Children at schools across Cyprus will during the forthcoming academic year receive lessons on fire safety from retired firefighters, Education Minister Athena Michaelidou said on Tuesday.
Speaking after a meeting with fire brigade chief Nikos Longinos and other stakeholders, she said her ministry “considers the issue of safety of children and staff in schools, and especially that of fire safety, to be important”.
She then added that the planned fire safety lessons had “been planned long before” the wildfire which tore through the Limassol district last month and killed two people.
“Holding the meeting today confirms the importance of this type of cooperation. We want our schools to have this outreach, to rely on experts, to have people who know these issues go into the schools, speak to children of all ages, from preschool age, because that is where we build life skills,” she said.
She added, “that is why we have set up a plan, together, where from September, in a few weeks, we will see people going into schools to speak about these issues with children and school staff”.
She then went on to say that in the coming months and years, the government will “monitor” and “upgrade” the lessons.

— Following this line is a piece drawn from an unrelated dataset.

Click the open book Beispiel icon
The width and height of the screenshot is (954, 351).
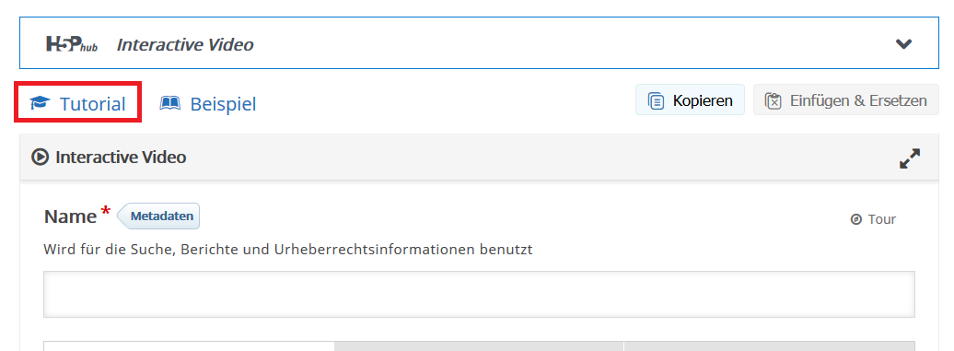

This, she said, will be done “so that in this very important issue, due to climate change, due to the particularities that this place is experiencing, the tragic events that we have every year with the fires, we can give children, the future citizens of this place, the opportunity to be properly informed and to act correctly”.
Longinos also spoke after the meeting and stressed the importance of being informed about fire safety.

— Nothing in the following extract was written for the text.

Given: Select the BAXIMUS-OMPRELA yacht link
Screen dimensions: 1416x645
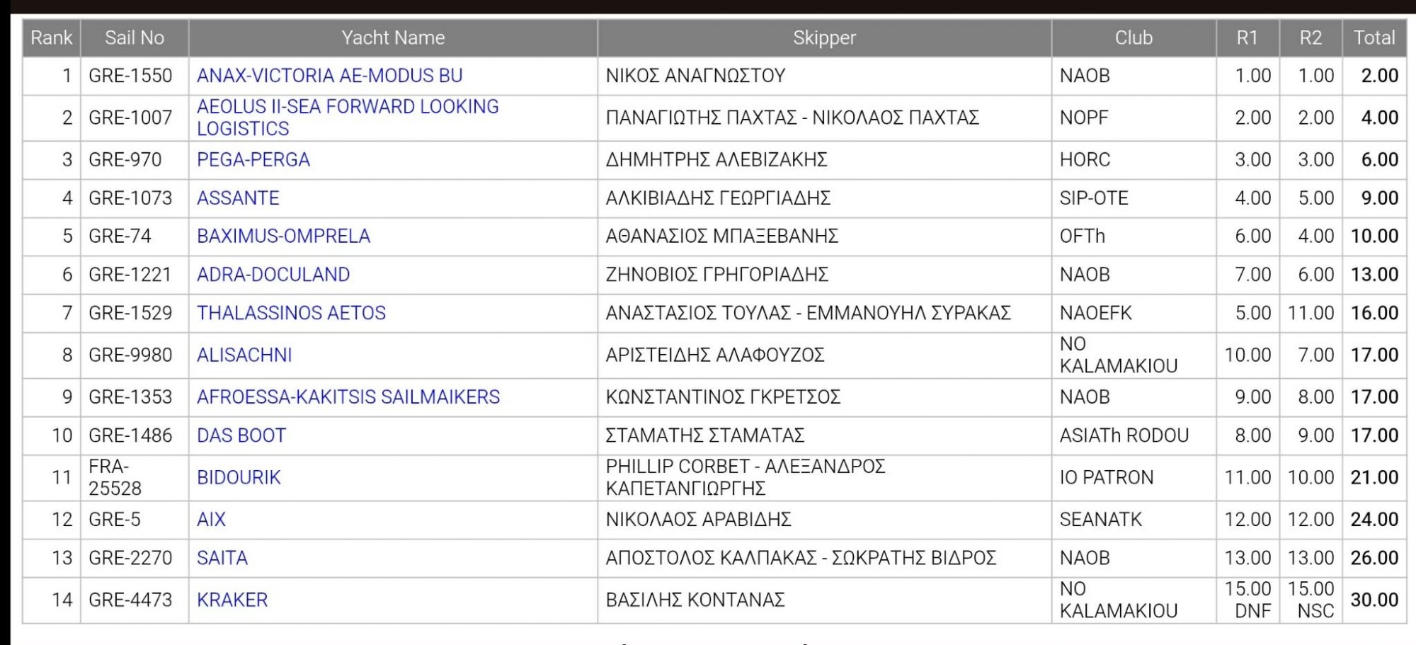Looking at the screenshot, I should click(x=283, y=236).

“We see today that there is a climate crisis, so we should start from the new generation, from the children, to create a new culture regarding the prevention of and response to any incidences of fire,” he said.

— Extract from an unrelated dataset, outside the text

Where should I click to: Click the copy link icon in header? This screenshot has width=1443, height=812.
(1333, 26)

He explained that the lessons would be provided by retired firefighters “with 30 or 40 years of experience in the field”, and that as such, “they will be able to give a more vivid picture to the children”.
“The current events which are happening not only in Cyprus, but around the world, require us to go into the schools and be able to help the children I general,” he said, before thanking Michaelidou “for giving us the opportunity to go into the schools and inform the children in the most appropriate way”.
Retired firefighters’ association chairman Panikos Tsouderos also briefly spoke after the meeting, thanking both Michaelidou and Justice Minister Marios Hartsiotis for their support for the programme and retired firefighters’ participation in it.
“We are happy, because although we are retired, we will be able to offer what we know … We are ready, we have volunteers in all the districts and as soon as the programme is drawn up,” we will start.